-- Work item --
Without any change, set down every record below.

-- Recorded data --
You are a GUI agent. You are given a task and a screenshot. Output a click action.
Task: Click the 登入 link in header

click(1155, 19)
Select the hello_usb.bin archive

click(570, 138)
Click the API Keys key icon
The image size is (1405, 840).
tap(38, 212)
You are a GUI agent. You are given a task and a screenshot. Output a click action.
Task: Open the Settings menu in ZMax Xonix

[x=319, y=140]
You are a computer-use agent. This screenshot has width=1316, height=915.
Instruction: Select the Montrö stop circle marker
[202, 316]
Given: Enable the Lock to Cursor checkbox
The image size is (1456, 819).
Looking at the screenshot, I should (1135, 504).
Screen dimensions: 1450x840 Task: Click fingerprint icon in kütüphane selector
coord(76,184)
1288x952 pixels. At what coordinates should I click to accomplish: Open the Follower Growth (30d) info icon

-- Result of this exercise --
You are a GUI agent. You are given a task and a screenshot. Output a click action.
Task: Click the 登入 link in header

click(1155, 19)
Select the hello_usb.bin archive

click(570, 138)
Click the API Keys key icon
The image size is (1405, 840).
tap(38, 212)
You are a GUI agent. You are given a task and a screenshot. Output a click action.
Task: Open the Settings menu in ZMax Xonix

[x=319, y=140]
You are a computer-use agent. This screenshot has width=1316, height=915.
Instruction: Select the Montrö stop circle marker
[202, 316]
Given: Enable the Lock to Cursor checkbox
The image size is (1456, 819).
Looking at the screenshot, I should (1135, 504).
Screen dimensions: 1450x840 Task: Click fingerprint icon in kütüphane selector
coord(76,184)
1288x952 pixels. At what coordinates should I click to accomplish: Open the Follower Growth (30d) info icon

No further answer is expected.